Identifying whether separating axes exists is relatively straightforward
given two axis-aligned bounding boxes.  In our case, one bounding box is
defined by the map’s current extent and the other bounding box by a GIS
layer.  To determine if a vertical separating exists one must determine if
the difference between the center longitude of the map and the center
longitude of the layer is greater then the sum of the width of the map with
the width of the layer.  If so, a vertical separating axis exists.  If not,
a vertical separating axis does not exist.  (See 
http://www.gamasutra.com/view/feature/3383/simple_intersection_tests_for_games.php?page=3
for a diagram.) Similarly, the presence of a horizontal separating can be
computed using center latitudes and heights.  

It is possible to generate a Solr filter query that filters layers that
contain neither a horizontal or vertical separating axis given a specific
map.  Naturally, this query is somewhat complicated.  The query essentially
counts the number of separating axes and, using !frange, eliminates layers
that have a separating axis.  In the following example, the map was centered
on latitude 42.3, longitude -71.0 and had a width and height of 0.3 degrees. 
The schema defines the fields CenterX, CenterY, HalfWidth and HalfHeight.

fq={!frange l=1  u=2}
map(sum(
map(sub(abs(sub(-71.0,CenterX)),sum(0.3,HalfWidth)),0,360,1,0),
map(sub(abs(sub(42.3,CenterY)),sum(0.3,HalfHeight)),0,90,1,0)),
0,0,1,0)

The clauses that check for bounding box (e.g.,
sub(abs(sub(-71.0,CenterX)),sum(0.3,HalfWidth)) and
sub(abs(sub(42.3,CenterY)),sum(0.3,HalfHeight))) return a positive number if
a separating axis exists.  Using a map function, this value is mapped to 1
if the separating axis exists and 0 if it does not.  The Solr query checks
for two separating axes and computes the number of such axes using sum.  The
total number of separating axes (which is 0, 1 or 2) is then mapped to the
values 0 and 1.  This final map returns 1 if there are no separating axes
(that is, the bounding boxes intersect) or 0 if there is at least one
separating axis (that is, the bounding boxes do not intersect).  The
outermost clause applies a frange function to eliminate those layers that do
not intersect the current map.  

Ranking the layers that intersect the map is a separate issue.  This is done
with several query clauses.  One clause determines how the area of the map
compares area of the layer.  The other determines how the center of the map
compares to the center of the layer.  These clauses are used in conjunction
keyword-based queries and date-based filters to create search results based
on spatial, keyword and temporal constraints.

--
View this message in context: http://lucene.472066.n3.nabble.com/intersecting-map-extent-with-solr-spatial-documents-tp3104098p3104098.html
Sent from the Solr - User mailing list archive at Nabble.com.
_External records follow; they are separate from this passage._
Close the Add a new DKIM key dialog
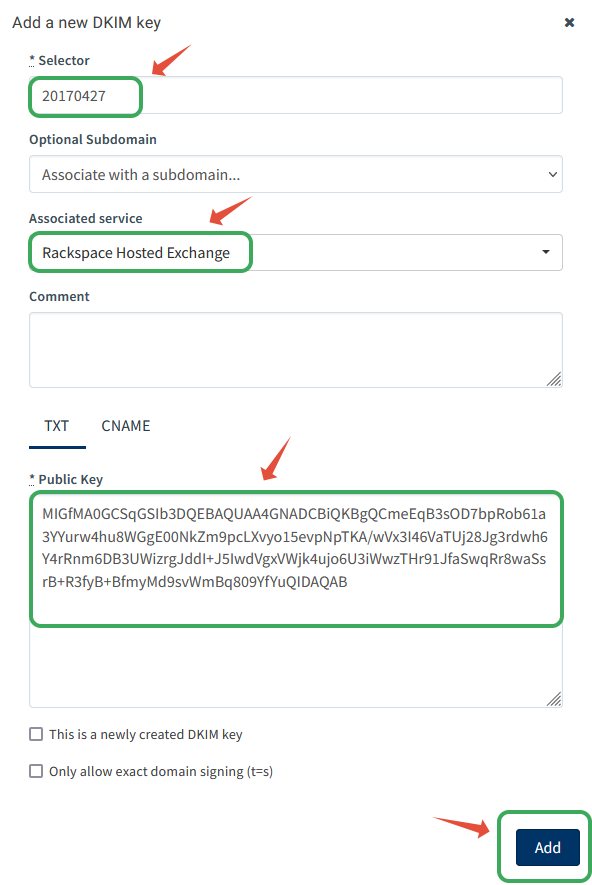 point(569,22)
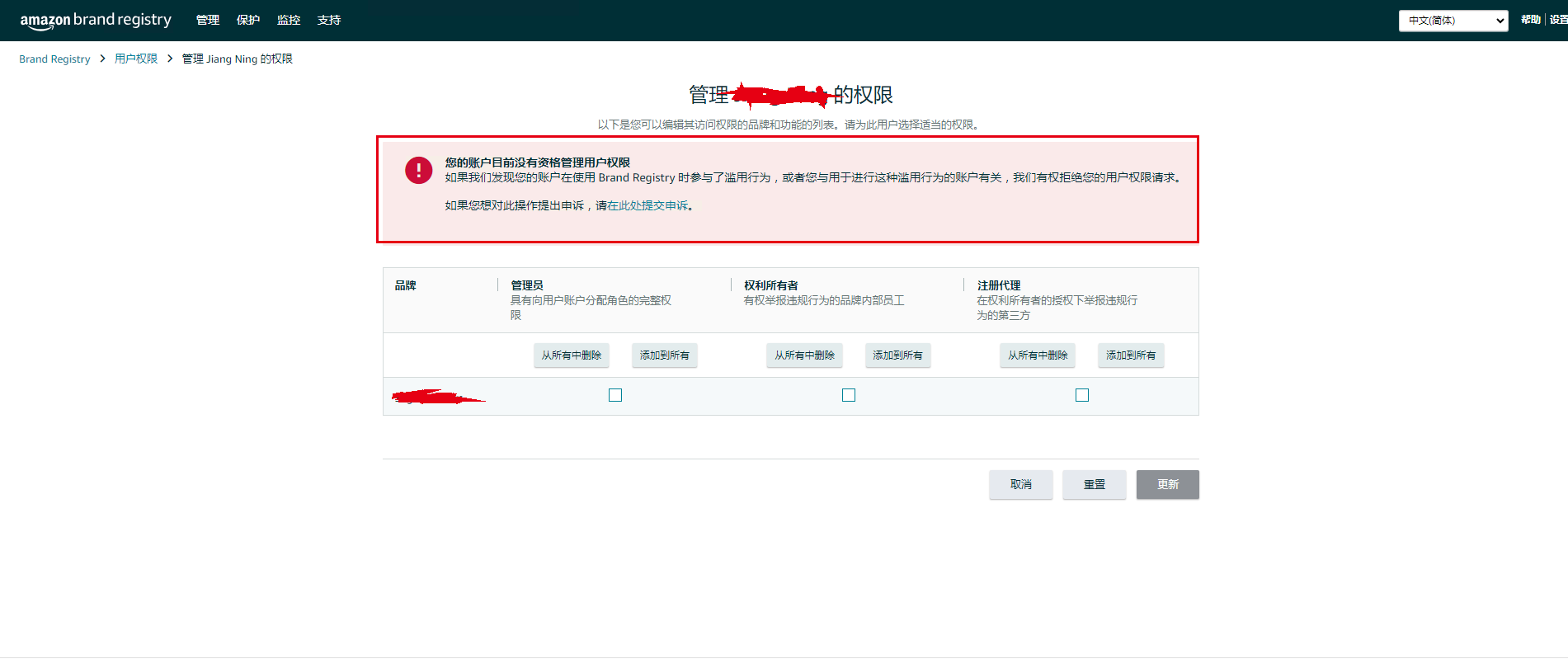Go to Brand Registry breadcrumb link
Screen dimensions: 1568x659
(x=54, y=59)
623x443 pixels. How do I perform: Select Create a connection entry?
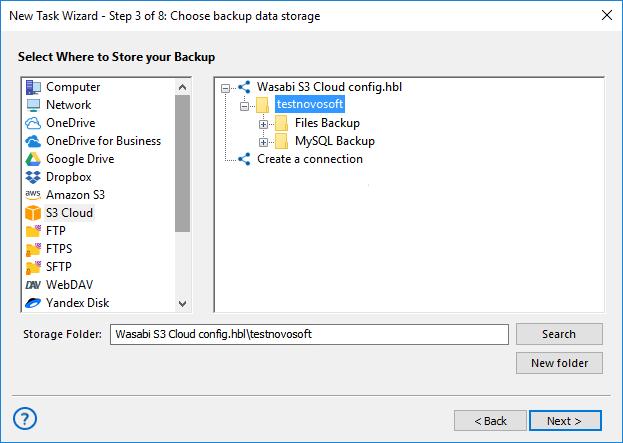[309, 159]
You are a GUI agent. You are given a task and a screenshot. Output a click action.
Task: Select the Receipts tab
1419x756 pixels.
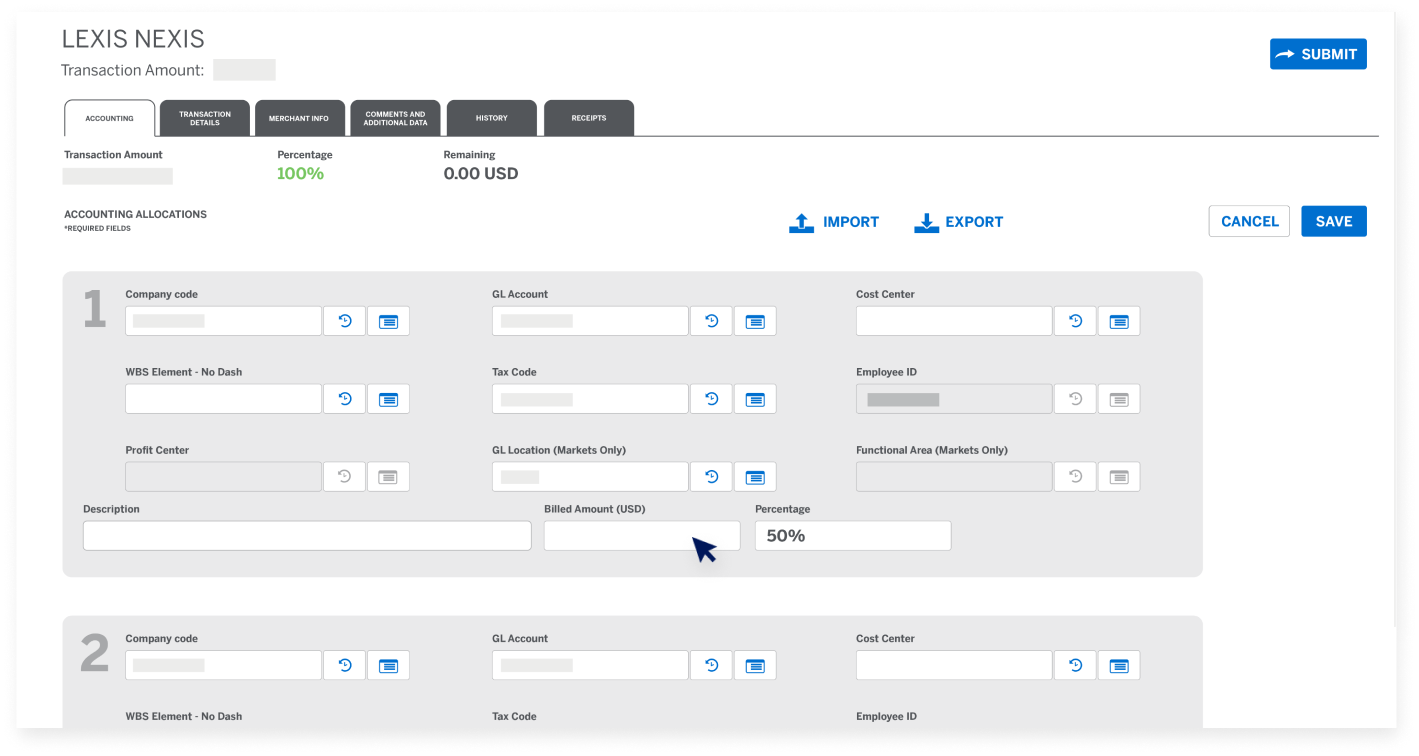588,118
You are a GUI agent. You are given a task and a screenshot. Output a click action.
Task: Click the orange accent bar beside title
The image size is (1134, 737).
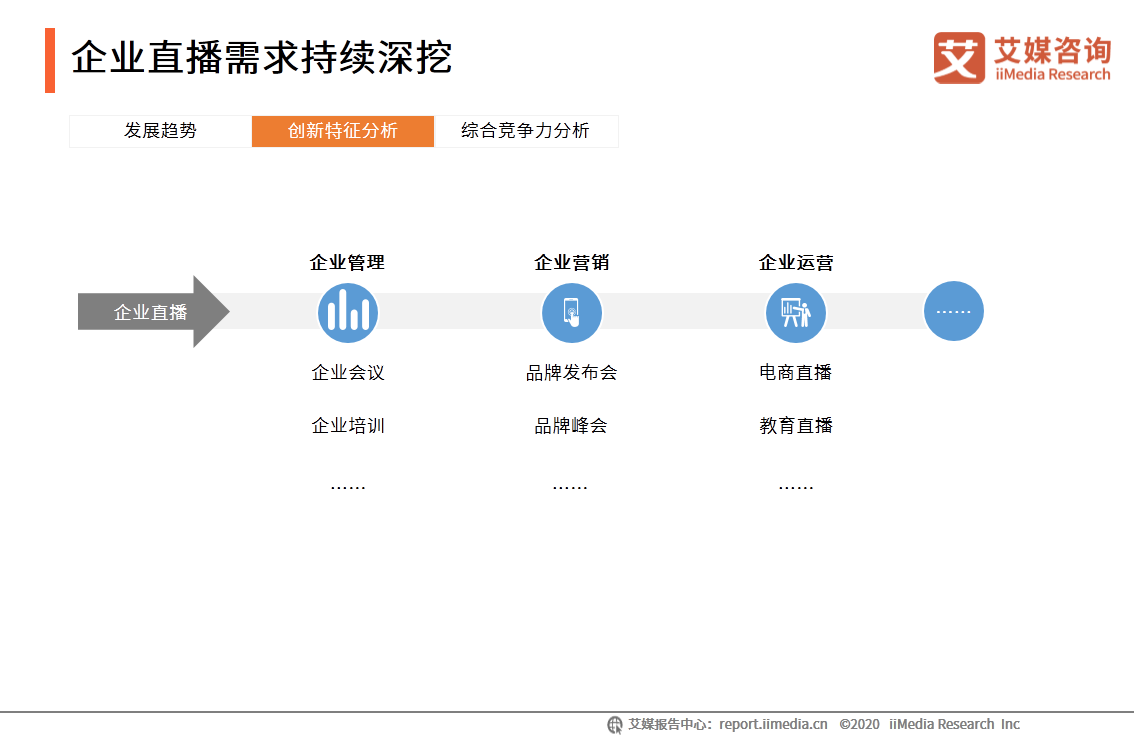coord(50,60)
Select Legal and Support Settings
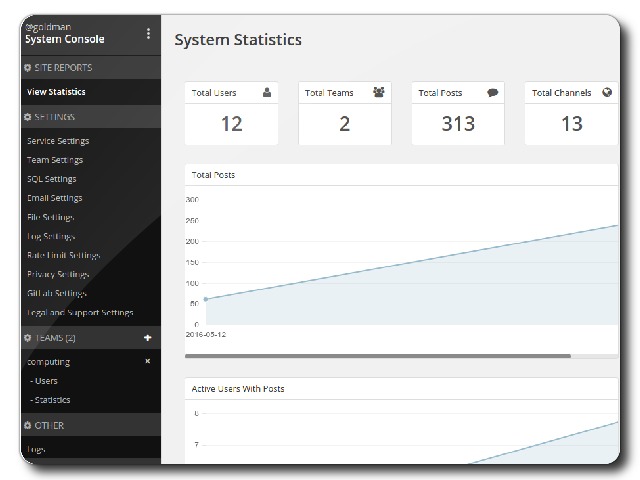The height and width of the screenshot is (480, 640). [80, 312]
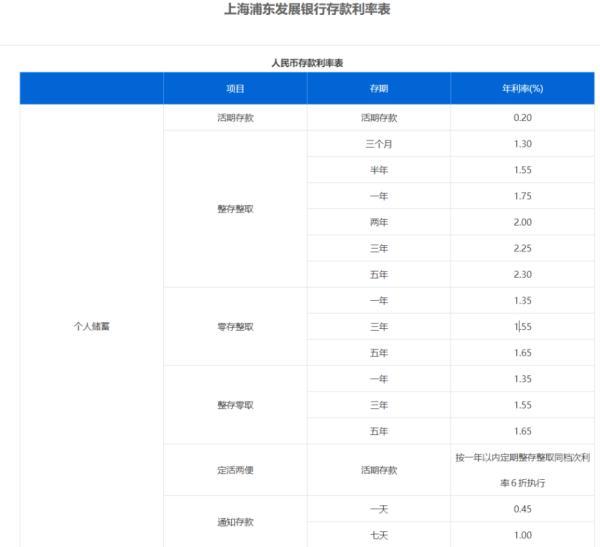Select the 整存零取 item cell
The width and height of the screenshot is (600, 547).
(235, 405)
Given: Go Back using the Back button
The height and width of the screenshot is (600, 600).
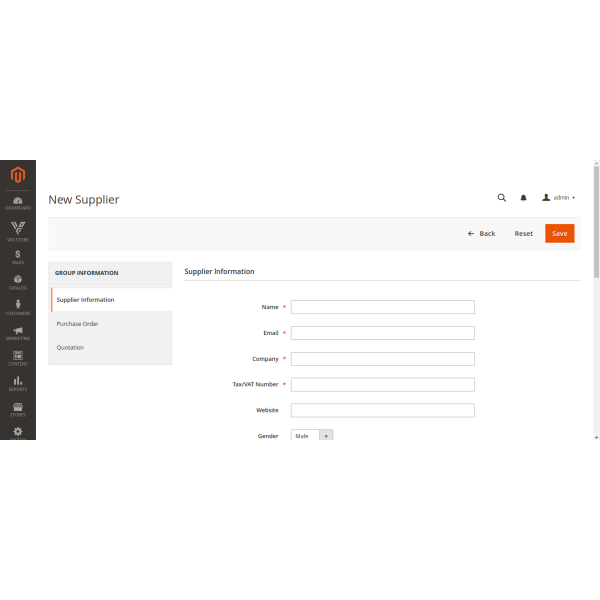Looking at the screenshot, I should tap(482, 233).
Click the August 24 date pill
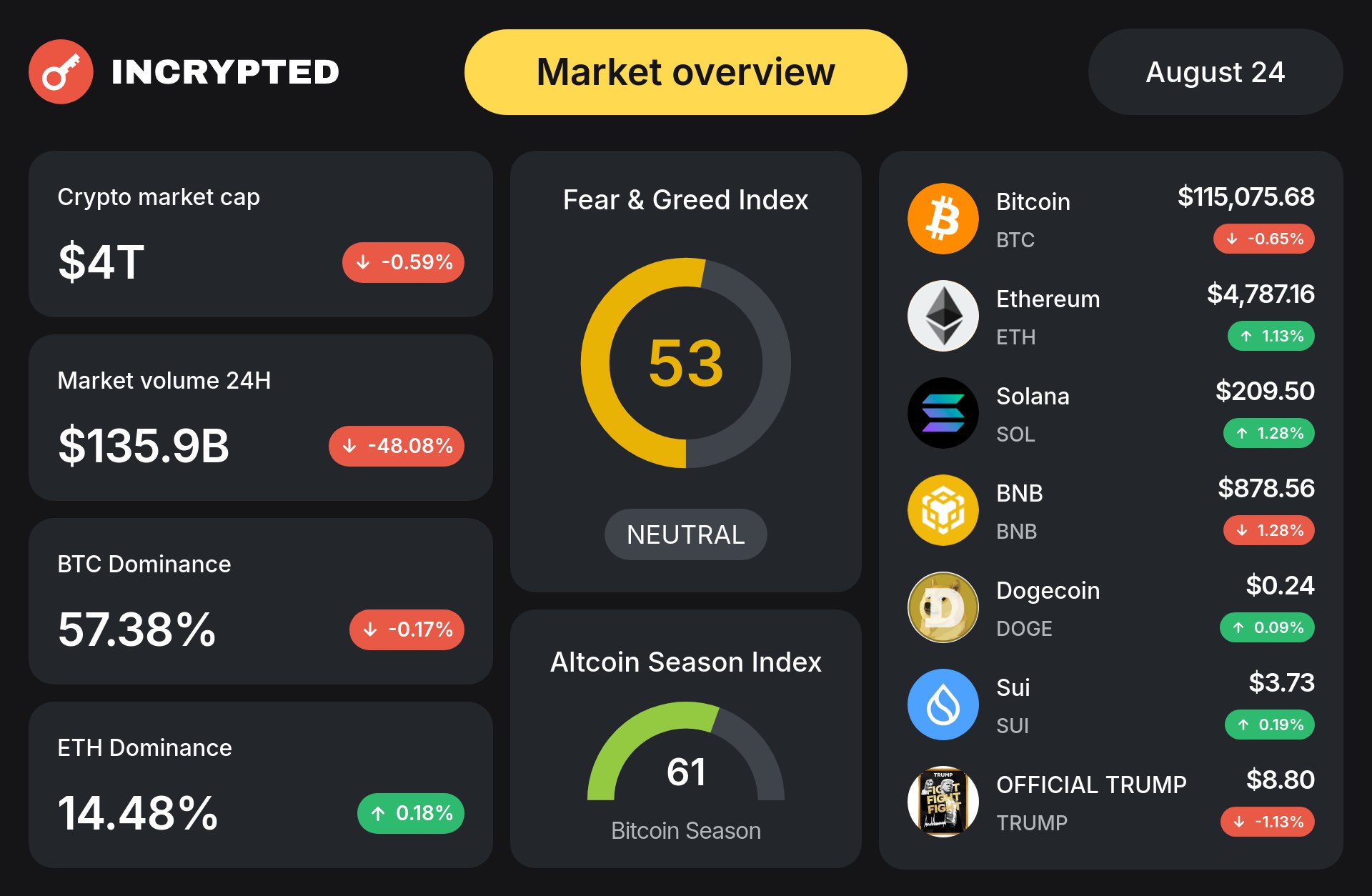The width and height of the screenshot is (1372, 896). [1216, 72]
Re: intersecting map extent with solr spatial documents

Posted by "David Smiley (@MITRE.org)" <DS...@mitre.org>.
Steve,
 I like your geospatial boosting algorithm; it makes sense.

FYI I'm collaborating with a couple other Lucene/Solr committers on a new
geospatial module here:  http://code.google.com/p/lucene-spatial-playground/ 
It is very much in-progress.  There is variable-points per document support
(based on geohashes or other prefix grids) and I'm nearly done with polygon
indexing -- just have some testing to do which will surely find bugs at this
early stage. At some point I want to incorporate your box shape
function-query based technique into what we call a "SpatialStrategy" and
benchmark it.  I have other priorities first.

~ David Smiley

-----
 Author: https://www.packtpub.com/solr-1-4-enterprise-search-server/book
--
View this message in context: http://lucene.472066.n3.nabble.com/intersecting-map-extent-with-solr-spatial-documents-tp3104098p3114922.html
Sent from the Solr - User mailing list archive at Nabble.com.

Re: intersecting map extent with solr spatial documents

Posted by SpacemanSteve <Sp...@gmail.com>.
    David, thanks for the kind words.  Your Solr book is terrific.  Without
it, my project would not have succeeded.  I am in your debt.

    The above spatial query filter eliminates GIS layers that do not
intersect a given map.  I attempt to rank the intersecting layers according
to how similar they are to the map.  The concept is the user can manipulate
the map to find GIS layers for a region.  If the user zooms in to a city,
they most likely want some local data for the city.  If the user zooms out
so that map displays an entire continent, the user probably isn’t very
interested in city street data.  Zooming the map out to display a continent
tells the application to increase the score for continent scale data.

    The spatial query has four components.  Three of the components simply
compare the area, center latitude and center longitude of the map to the
layer.  The closer properties of the layer are to the properties of the map,
the higher their score.  I use a recip function to compute these three
scores.  Scoring based on area is weighted the most with a boost of 15.  The
boost for matching center latitude and center longitude is 3 for each.  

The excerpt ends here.